## start
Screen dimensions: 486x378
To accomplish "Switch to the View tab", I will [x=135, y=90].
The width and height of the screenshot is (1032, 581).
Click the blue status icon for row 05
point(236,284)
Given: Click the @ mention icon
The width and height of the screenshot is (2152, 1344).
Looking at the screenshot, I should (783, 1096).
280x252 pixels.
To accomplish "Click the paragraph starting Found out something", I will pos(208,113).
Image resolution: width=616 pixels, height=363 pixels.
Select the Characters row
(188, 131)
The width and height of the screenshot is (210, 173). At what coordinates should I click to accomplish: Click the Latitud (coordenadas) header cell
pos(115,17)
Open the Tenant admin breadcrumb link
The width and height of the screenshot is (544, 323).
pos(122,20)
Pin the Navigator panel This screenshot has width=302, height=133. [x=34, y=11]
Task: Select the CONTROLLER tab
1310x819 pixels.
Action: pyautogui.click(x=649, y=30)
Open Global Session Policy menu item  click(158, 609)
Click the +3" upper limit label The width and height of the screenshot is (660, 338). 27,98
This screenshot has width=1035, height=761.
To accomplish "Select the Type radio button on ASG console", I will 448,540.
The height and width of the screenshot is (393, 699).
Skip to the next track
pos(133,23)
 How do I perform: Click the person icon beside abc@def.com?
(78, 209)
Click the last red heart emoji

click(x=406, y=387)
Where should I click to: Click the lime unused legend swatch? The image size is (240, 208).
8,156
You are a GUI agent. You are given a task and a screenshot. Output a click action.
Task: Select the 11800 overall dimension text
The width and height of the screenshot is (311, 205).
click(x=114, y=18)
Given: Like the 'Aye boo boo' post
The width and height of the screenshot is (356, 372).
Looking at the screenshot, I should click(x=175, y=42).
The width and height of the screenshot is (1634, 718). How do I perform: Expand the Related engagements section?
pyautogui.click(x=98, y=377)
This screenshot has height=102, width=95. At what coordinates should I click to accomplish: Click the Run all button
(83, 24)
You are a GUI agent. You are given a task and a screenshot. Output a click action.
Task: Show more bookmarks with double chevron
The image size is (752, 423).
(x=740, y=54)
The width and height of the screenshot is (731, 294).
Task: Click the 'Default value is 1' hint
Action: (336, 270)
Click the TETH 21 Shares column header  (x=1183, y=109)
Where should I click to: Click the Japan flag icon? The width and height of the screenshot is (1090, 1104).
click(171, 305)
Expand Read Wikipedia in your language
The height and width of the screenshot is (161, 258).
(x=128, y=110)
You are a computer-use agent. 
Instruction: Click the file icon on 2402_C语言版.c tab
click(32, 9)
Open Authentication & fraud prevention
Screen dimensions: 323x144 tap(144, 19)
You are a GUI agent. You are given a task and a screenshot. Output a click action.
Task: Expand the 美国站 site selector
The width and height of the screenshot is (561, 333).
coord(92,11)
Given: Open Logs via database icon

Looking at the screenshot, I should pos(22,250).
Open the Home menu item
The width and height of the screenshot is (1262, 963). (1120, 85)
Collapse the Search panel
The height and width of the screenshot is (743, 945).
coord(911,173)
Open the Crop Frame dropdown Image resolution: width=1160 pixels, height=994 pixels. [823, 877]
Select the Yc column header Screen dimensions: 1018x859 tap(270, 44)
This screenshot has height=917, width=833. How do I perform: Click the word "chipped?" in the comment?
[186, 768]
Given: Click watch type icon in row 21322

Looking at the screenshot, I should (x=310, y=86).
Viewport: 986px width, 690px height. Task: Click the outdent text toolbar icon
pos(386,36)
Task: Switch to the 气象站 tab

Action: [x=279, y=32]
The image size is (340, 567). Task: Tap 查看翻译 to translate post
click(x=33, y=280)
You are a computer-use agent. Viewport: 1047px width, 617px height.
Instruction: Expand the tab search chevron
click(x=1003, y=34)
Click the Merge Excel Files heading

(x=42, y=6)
## end
Exercise brief:
Reproduce the listing above verbatim, from its first line to its last, changing nothing.

Task result:
Screen dimensions: 486x378
To accomplish "Switch to the View tab", I will [x=135, y=90].
The width and height of the screenshot is (1032, 581).
Click the blue status icon for row 05
point(236,284)
Given: Click the @ mention icon
The width and height of the screenshot is (2152, 1344).
Looking at the screenshot, I should (783, 1096).
280x252 pixels.
To accomplish "Click the paragraph starting Found out something", I will pos(208,113).
Image resolution: width=616 pixels, height=363 pixels.
Select the Characters row
(188, 131)
The width and height of the screenshot is (210, 173). At what coordinates should I click to accomplish: Click the Latitud (coordenadas) header cell
pos(115,17)
Open the Tenant admin breadcrumb link
The width and height of the screenshot is (544, 323).
pos(122,20)
Pin the Navigator panel This screenshot has width=302, height=133. [x=34, y=11]
Task: Select the CONTROLLER tab
1310x819 pixels.
Action: pyautogui.click(x=649, y=30)
Open Global Session Policy menu item  click(158, 609)
Click the +3" upper limit label The width and height of the screenshot is (660, 338). 27,98
This screenshot has width=1035, height=761.
To accomplish "Select the Type radio button on ASG console", I will 448,540.
The height and width of the screenshot is (393, 699).
Skip to the next track
pos(133,23)
 How do I perform: Click the person icon beside abc@def.com?
(78, 209)
Click the last red heart emoji

click(x=406, y=387)
Where should I click to: Click the lime unused legend swatch? The image size is (240, 208).
8,156
You are a GUI agent. You are given a task and a screenshot. Output a click action.
Task: Select the 11800 overall dimension text
The width and height of the screenshot is (311, 205).
click(x=114, y=18)
Given: Like the 'Aye boo boo' post
The width and height of the screenshot is (356, 372).
Looking at the screenshot, I should click(x=175, y=42).
The width and height of the screenshot is (1634, 718). How do I perform: Expand the Related engagements section?
pyautogui.click(x=98, y=377)
This screenshot has height=102, width=95. At what coordinates should I click to accomplish: Click the Run all button
(83, 24)
You are a GUI agent. You are given a task and a screenshot. Output a click action.
Task: Show more bookmarks with double chevron
The image size is (752, 423).
(x=740, y=54)
The width and height of the screenshot is (731, 294).
Task: Click the 'Default value is 1' hint
Action: (336, 270)
Click the TETH 21 Shares column header  (x=1183, y=109)
Where should I click to: Click the Japan flag icon? The width and height of the screenshot is (1090, 1104).
click(171, 305)
Expand Read Wikipedia in your language
The height and width of the screenshot is (161, 258).
(x=128, y=110)
You are a computer-use agent. 
Instruction: Click the file icon on 2402_C语言版.c tab
click(32, 9)
Open Authentication & fraud prevention
Screen dimensions: 323x144 tap(144, 19)
You are a GUI agent. You are given a task and a screenshot. Output a click action.
Task: Expand the 美国站 site selector
The width and height of the screenshot is (561, 333).
coord(92,11)
Given: Open Logs via database icon

Looking at the screenshot, I should pos(22,250).
Open the Home menu item
The width and height of the screenshot is (1262, 963). (1120, 85)
Collapse the Search panel
The height and width of the screenshot is (743, 945).
coord(911,173)
Open the Crop Frame dropdown Image resolution: width=1160 pixels, height=994 pixels. [823, 877]
Select the Yc column header Screen dimensions: 1018x859 tap(270, 44)
This screenshot has height=917, width=833. How do I perform: Click the word "chipped?" in the comment?
[186, 768]
Given: Click watch type icon in row 21322

Looking at the screenshot, I should (x=310, y=86).
Viewport: 986px width, 690px height. Task: Click the outdent text toolbar icon
pos(386,36)
Task: Switch to the 气象站 tab

Action: [x=279, y=32]
The image size is (340, 567). Task: Tap 查看翻译 to translate post
click(x=33, y=280)
You are a computer-use agent. Viewport: 1047px width, 617px height.
Instruction: Expand the tab search chevron
click(x=1003, y=34)
Click the Merge Excel Files heading

(x=42, y=6)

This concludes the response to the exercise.